Dialog tersebut menggambarkan optimisme yang mengiring langkah awal Juleha dan Tomi menuju Jakarta. Bagi mereka, Jakarta bukan hanya tempat mencari pekerjaan, tetapi juga simbol kesempatan untuk keluar dari keterbatasan hidup yang selama ini membelenggu.
Ironisnya, sebuah pengharapan tak selalu menemukan jalan yang sama dengan kenyataan. Sesampainya di Jakarta, Tomi justru dihadapkan pada realitas kemiskinan struktural. Niat awal mencari pekerjaan menjadi kuli justru terseret ke dalam lingkaran premanisme terminal demi memenuhi kebutuhan dasar hidupnya.
Situasi serupa juga dialami Juleha. Ia mengalami kegagalan dalam mengakses sektor pekerjaan formal akibat keterbatasan latar belakang dan diskriminasi, hingga akhirnya terjebak ke dalam industri hiburan malam.
Melalui perjalanan kedua tokoh tersebut, kondisi ini menunjukkan bahwa kemiskinan bukan semata-mata persoalan individu yang kurang bekerja keras. Akan tetapi, kemiskinan juga lahir dari sistem sosial yang menciptakan ketimpangan akses terhadap pekerjaan, pendidikan, dan perlindungan sosial.
Pembangunan Kota yang Tak Dinikmati Semua Warga
Buku Sisi Tergelap Surga merepresentasikan contoh sempurna dari paradoks kehidupan perkotaan. Di balik pesatnya pembangunan Jakarta, tidak semua warga memiliki kesempatan yang sama untuk menikmati hak-haknya sebagai bagian dari kota.
Salah satu potret tersebut tergambar melalui kisah Pak Sobirin, seorang penjual tahu yang kehilangan anaknya akibat penyakit step (kejang karena gangguan otak). Kondisi ekonomi yang serba terbatas semakin diperparah oleh sulitnya memperoleh bantuan kesehatan yang semestinya dapat meringankan beban keluarganya.
“Justru di tempat yang paling membutuhkan, masih banyak pungutan-pungutan liar yang terus saja dibebankan pada mereka yang makan sehari-hari saja sudah susah.” (Halaman 194).
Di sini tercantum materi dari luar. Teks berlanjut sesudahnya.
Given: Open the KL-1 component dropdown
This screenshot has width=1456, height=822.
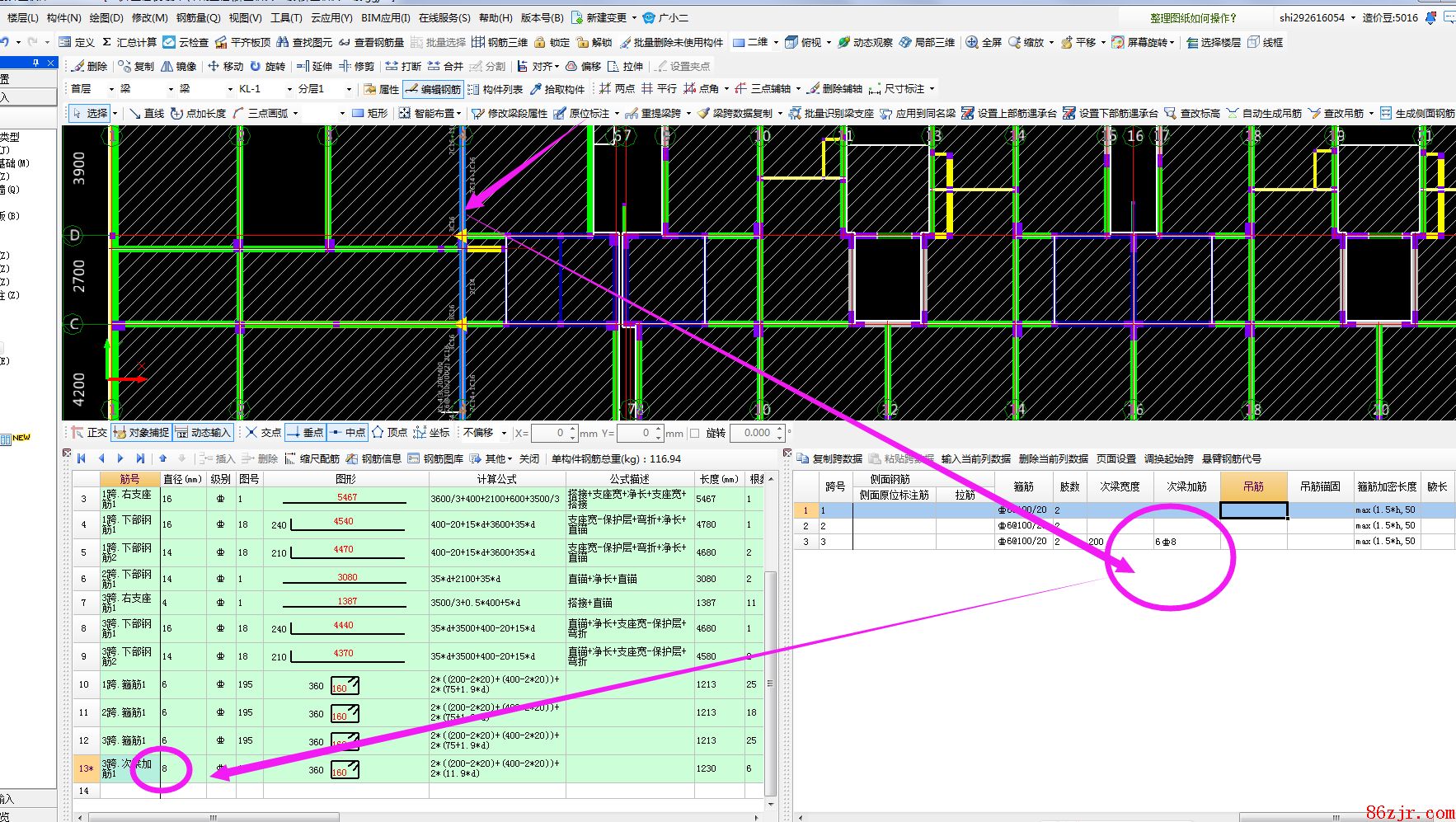Looking at the screenshot, I should coord(289,89).
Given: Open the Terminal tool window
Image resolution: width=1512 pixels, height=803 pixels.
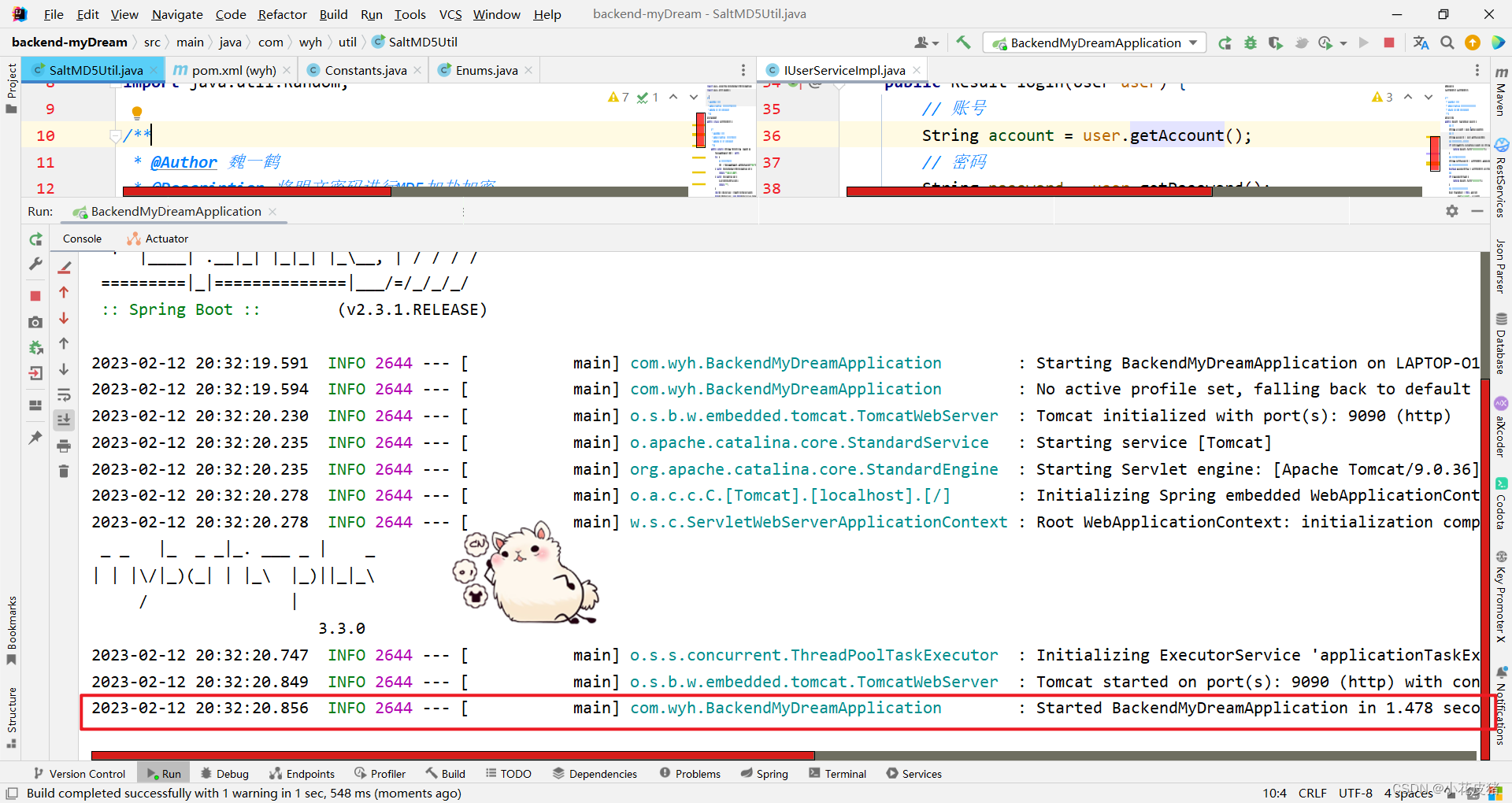Looking at the screenshot, I should point(837,773).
Dalam cerita, Pak Sobirin tidak pernah terdaftar sebagai penerima Kartu Indonesia Sehat (KIS) karena adanya praktik pungutan liar yang dilakukan Pak Lurah. Akibatnya, bukan hanya keluarga Pak Sobirin yang dirugikan, tetapi juga masyarakat lain di kampung tersebut yang kehilangan hak atas bantuan yang seharusnya mereka terima.
Kisah tersebut mencerminkan belum terpenuhinya konsep right to the city (hak atas kota) yang diperkenalkan Henri Lefebvre dan kemudian dikembangkan oleh David Harvey. Konsep yang menegaskan bahwa setiap warga berhak menikmati hasil pembangunan kota serta memperoleh akses yang adil terhadap berbagai layanan publik tanpa diskriminasi.
Melalui kisah tersebut, Brian memperlihatkan bahwa persoalan akses terhadap layanan publik tidak selalu disebabkan oleh keterbatasan fasilitas atau kebijakan, tetapi juga oleh praktik penyalahgunaan wewenang di tingkat lokal.
Dengan demikian, pembangunan kota tidak hanya menuntut tersedianya berbagai layanan publik, tetapi juga tata kelola yang mampu menjamin setiap warga memperoleh haknya secara adil.
Realitas pada novel ini, pada akhirnya menjadi gambaran nyata bagaimana kelompok marginal dapat mengalami keterasingan di tengah kota yang terus berkembang. Mereka berada dekat dengan pusat kemajuan, tetapi masih menghadapi berbagai hambatan untuk memperoleh kehidupan yang layak.
Pada akhirnya, Sisi Tergelap Surga menjadi refleksi mengurai wajah lain Jakarta yang kerap luput dari perhatian. Di balik gemerlapnya Jakarta, masih terdapat kelompok masyarakat yang berjuang mendapatkan ruang dan haknya sebagai bagian dari kota.